Tutorial2026-02-05

How to Create Your First Agent Skill - Complete Tutorial 2026

TeamDeveloper Team

What is an Agent Skill?

An Agent Skill is a packaged capability that extends what AI agents can do. Think of them as plugins or extensions for AI assistants like Claude, ChatGPT, or custom agents.

Skills can:

  • Execute code (run Python scripts, bash commands)
  • Access APIs (fetch weather, send emails, query databases)
  • Process files (read CSV, generate PDFs, manipulate images)
  • Automate workflows (combine multiple actions into one command)

Prerequisites

Before you start building, make sure you have:

  • Basic Python or TypeScript knowledge - Most skills are written in these languages
  • Code editor - VS Code recommended
  • Git installed - For version control
  • API keys (optional) - If your skill needs external services

Step 1: Choose Your Skill Type

Decide what problem your skill will solve:

  • Data Processing - Parse CSV, convert formats, extract text
  • API Integration - Connect to external services (Stripe, Twilio, Airtable)
  • Automation - Schedule tasks, monitor systems, send notifications
  • Analysis - Generate reports, calculate metrics, visualize data

Step 2: Set Up Your Project Structure

my-agent-skill/
|- skill.json          # Metadata and configuration
|- main.py             # Entry point
|- requirements.txt    # Dependencies
|- README.md           # Documentation
|- tests/              # Unit tests

Create skill.json

{
  "name": "my-first-skill",
  "version": "1.0.0",
  "description": "My first agent skill that does X",
  "author": "Your Name",
  "entry": "main.py",
  "dependencies": ["requests==2.31.0"]
}

Step 3: Write the Core Logic

Create main.py with a simple function:

import os
import requests

def fetch_weather(city: str) -> dict:
    """Fetch current weather for a city."""
    api_key = os.environ.get('WEATHER_API_KEY')
    if not api_key:
        return {"error": "API key not configured"}

    url = f"https://api.weather.com/v1/current?city={city}"
    response = requests.get(url, headers={"Authorization": f"Bearer {api_key}"})

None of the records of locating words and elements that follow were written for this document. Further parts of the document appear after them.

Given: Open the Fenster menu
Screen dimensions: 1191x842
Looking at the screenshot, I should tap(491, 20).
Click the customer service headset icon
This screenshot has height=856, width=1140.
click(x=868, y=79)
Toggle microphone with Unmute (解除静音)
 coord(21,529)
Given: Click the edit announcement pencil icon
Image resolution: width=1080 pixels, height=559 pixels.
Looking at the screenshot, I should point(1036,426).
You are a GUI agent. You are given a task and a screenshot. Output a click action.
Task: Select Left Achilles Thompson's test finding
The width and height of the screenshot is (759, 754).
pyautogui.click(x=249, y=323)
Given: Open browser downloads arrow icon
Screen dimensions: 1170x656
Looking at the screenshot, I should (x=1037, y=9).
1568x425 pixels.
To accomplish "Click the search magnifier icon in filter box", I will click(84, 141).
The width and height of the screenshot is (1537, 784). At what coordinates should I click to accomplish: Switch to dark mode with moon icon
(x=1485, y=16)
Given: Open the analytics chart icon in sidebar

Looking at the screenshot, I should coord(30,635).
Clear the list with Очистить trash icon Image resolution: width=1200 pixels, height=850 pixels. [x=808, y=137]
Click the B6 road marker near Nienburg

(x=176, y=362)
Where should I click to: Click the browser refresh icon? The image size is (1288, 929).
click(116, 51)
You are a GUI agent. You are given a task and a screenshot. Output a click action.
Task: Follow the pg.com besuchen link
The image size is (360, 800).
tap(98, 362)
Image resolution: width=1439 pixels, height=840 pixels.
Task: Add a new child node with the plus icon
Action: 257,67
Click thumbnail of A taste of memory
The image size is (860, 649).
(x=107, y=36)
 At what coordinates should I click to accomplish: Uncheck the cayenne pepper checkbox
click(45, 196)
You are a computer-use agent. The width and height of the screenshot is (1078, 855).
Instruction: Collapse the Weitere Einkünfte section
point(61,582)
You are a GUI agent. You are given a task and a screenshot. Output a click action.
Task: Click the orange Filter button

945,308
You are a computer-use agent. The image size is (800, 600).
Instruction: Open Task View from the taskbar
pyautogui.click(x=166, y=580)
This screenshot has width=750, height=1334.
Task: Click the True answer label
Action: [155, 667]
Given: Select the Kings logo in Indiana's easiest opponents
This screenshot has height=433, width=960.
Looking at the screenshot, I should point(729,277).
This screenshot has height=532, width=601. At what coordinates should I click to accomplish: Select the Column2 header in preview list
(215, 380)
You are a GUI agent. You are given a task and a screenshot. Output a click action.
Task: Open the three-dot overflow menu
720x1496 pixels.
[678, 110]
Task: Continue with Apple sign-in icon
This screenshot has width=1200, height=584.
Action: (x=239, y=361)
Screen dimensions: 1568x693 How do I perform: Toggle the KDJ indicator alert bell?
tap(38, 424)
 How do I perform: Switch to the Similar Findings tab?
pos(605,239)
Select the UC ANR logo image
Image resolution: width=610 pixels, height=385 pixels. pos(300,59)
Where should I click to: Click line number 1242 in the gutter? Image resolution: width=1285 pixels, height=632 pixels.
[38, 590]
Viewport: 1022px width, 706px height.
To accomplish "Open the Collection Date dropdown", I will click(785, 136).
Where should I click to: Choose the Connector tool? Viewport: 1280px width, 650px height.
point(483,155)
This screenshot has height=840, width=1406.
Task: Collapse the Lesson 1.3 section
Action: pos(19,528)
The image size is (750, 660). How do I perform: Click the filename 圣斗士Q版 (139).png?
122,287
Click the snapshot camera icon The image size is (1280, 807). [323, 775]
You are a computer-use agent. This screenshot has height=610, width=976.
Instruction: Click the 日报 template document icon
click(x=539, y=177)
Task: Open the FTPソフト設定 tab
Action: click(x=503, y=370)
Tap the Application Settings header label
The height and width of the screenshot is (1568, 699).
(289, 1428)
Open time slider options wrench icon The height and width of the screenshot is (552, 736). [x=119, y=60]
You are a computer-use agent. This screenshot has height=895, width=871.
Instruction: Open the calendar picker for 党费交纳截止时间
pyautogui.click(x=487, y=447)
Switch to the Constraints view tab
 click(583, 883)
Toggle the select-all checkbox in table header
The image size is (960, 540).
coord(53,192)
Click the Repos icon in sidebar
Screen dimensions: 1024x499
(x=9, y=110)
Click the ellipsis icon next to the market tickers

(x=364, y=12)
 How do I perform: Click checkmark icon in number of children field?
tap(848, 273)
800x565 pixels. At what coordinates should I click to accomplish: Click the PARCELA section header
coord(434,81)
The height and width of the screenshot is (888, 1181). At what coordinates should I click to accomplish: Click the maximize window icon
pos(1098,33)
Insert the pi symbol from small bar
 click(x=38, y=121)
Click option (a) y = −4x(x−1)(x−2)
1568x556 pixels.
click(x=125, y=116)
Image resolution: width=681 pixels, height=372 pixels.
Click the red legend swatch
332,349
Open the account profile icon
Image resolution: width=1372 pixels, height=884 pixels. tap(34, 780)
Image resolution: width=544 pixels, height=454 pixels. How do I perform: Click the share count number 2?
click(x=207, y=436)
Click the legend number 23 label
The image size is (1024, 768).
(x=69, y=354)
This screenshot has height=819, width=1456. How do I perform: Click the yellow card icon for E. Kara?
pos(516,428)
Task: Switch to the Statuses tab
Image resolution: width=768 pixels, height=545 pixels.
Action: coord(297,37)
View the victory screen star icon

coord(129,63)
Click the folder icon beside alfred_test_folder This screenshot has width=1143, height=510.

    if response.status_code == 200:
        return response.json()
    return {"error": "Failed to fetch weather"}

if __name__ == "__main__":
    result = fetch_weather("New York")
    print(result)

Step 4: Add Security Best Practices

  • Never hardcode API keys - Use environment variables
  • Validate inputs - Check user-provided data before processing
  • Use subprocess safely - Never use shell=True
  • Pin dependencies - Specify exact versions in requirements.txt

Step 5: Test Your Skill

# tests/test_weather.py
import pytest
from main import fetch_weather

def test_fetch_weather_success():
    result = fetch_weather("London")
    assert "temperature" in result
    assert result["temperature"] > -50

Step 6: Publish Your Skill

  1. Create a GitHub repository
  2. Push your code: git push origin main
  3. Add a clear README with usage examples
  4. Submit to skills.sh or AgentSkillsHub.dev

Next Steps

How to apply this guidance in real workflows

Security advice is only useful when it changes implementation behavior. After reading this article, convert the recommendations into a short operational checklist for your team. Start by identifying where the discussed risk appears in your stack today, then assign one owner for validation and one owner for rollout. Shared ownership prevents common drift where findings are acknowledged but never implemented.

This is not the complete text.